Some of them had grumbled, anonymously, that Boyd was a weak, ineffective editor. That had to be laughable to informed colleagues – allies and adversaries – inside and outside the Times newsroom. In an 18,000-word New Yorker magazine piece about the newspaper, a respected media writer called Boyd an imposing yet invisible figure. In his account, Boyd mused that invisibility would be quite a feat.
When Executive Editor Max Frankel brought him north to Times Square after he’d covered presidents Reagan and George H.W. Bush in Washington, Boyd – a St. Louis native who still rooted for the baseball Cardinals – pumped life into an underperforming Times metro section. He hired talented women and minority journalists and motivated the veteran staffers he inherited. When necessary, he isolated and minimized veterans who tried to coast and resisted performing to his high standards.
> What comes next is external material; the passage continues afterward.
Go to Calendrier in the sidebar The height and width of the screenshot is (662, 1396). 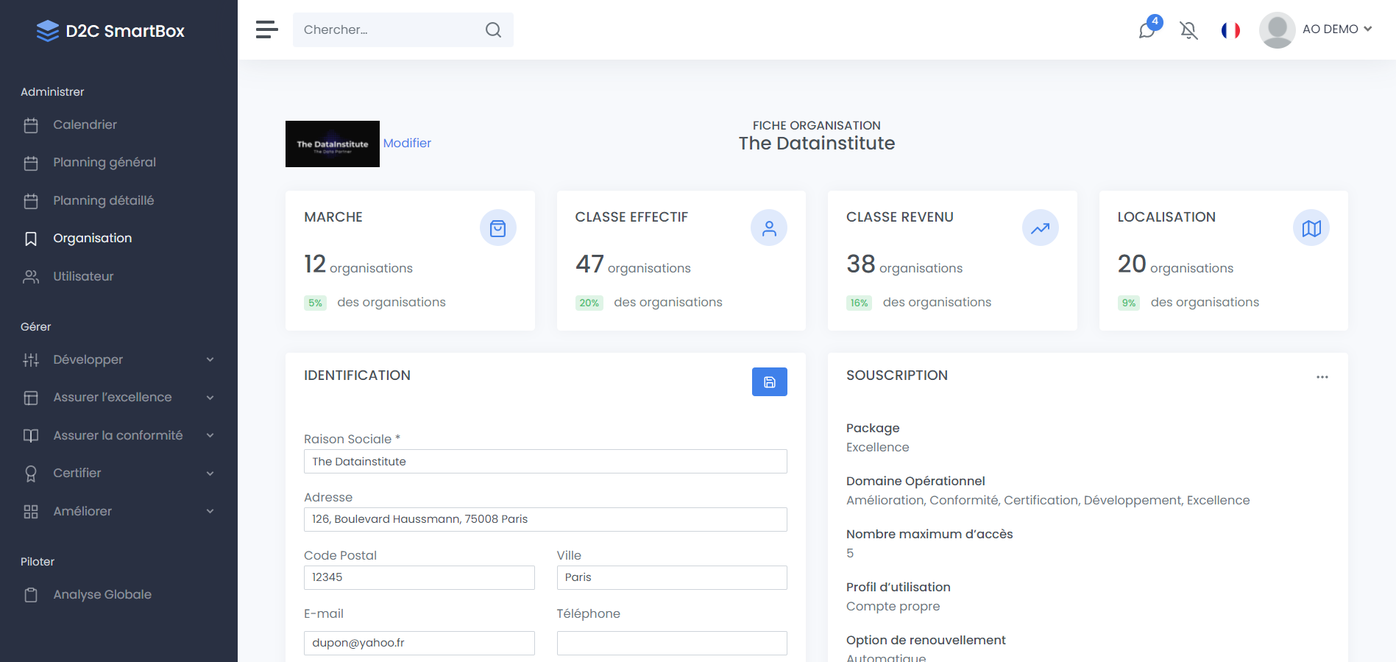(85, 125)
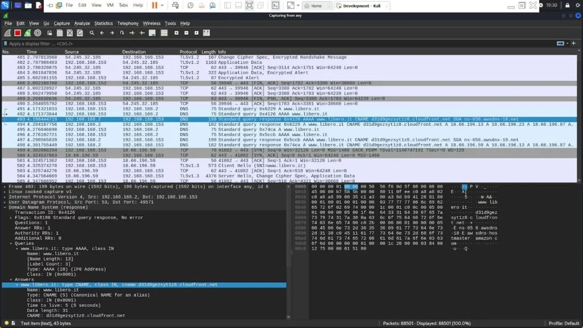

Indeed, Boyd was far from invisible. An indisputable fact is Boyd’s leadership is linked to 10 of the New York Times’ then 89 Pulitzer Prizes. His shining achievement was the “How Race is Lived in America” project of 2000. Other Pulitzers included the metro section’s coverage of the 1993 World Trade Center bombing, and a record seven Pulitzers after the 2001 Sept. 11 attacks on America. Boyd and Raines were only weeks into their top editing posts when that devastating story broke.
What makes Boyd’s memoir a page turner was his takes on complex relationships with Executive Editor Joseph Lelyveld, his successor Howell Raines, Boyd’s boss and co-pilot, and Publisher Arthur Sulzberger Jr.
Boyd’s perspectives: He and Lelyveld maintained an uncomfortable relationship, but respected each other. Boyd praised his publisher and emphasized that Sulzberger was a sounder visionary and businessman than most media watchers acknowledged. The publisher fortunately moved the Times to digital publishing early, despite resistance from top managers, and Sulzberger’s commitment to racial and gender diversity was deep and unwavering, Boyd wrote.
Raines was Boyd’s friend from their Washington reporting days, and he became the acerbic editorial page editor in New York before he assumed the executive editor post. Boyd wrote that he often tried to save Raines from his excesses and impulsive behavior.
Frankly, Raines was inexperienced. Running the opinion section, which was autonomous from the newsroom, meant he was not as grounded as Boyd, who had a decade of experience managing the vast 1,100-member journalistic bureaucracy that is the Times.
The Jayson Blair fiasco that got Boyd and Raines sacked remains murky in this account.
Boyd speaks his truth: Blair was a master at gaming the Times’ vaunted system of checks and balances and that was how the young reporter committed colossal fraud and besmirched the newspaper Boyd loved so deeply. Boyd also insists that he did not have a mentor relationship with Blair as some Times watchers assumed because both men were black. Boyd said middle managers called attention to Blair’s sloppy work and during substantive chats with the young reporter he read him the riot act.
Blair cleaned up his act, then relapsed and committed egregious acts of plagiarism and deception that mortally wounded Boyd’s Times career.
Readers of “My Times in Black and White” will have to read between the lines and decide for themselves whether Boyd was s victim or was partially to blame for his fall from grace.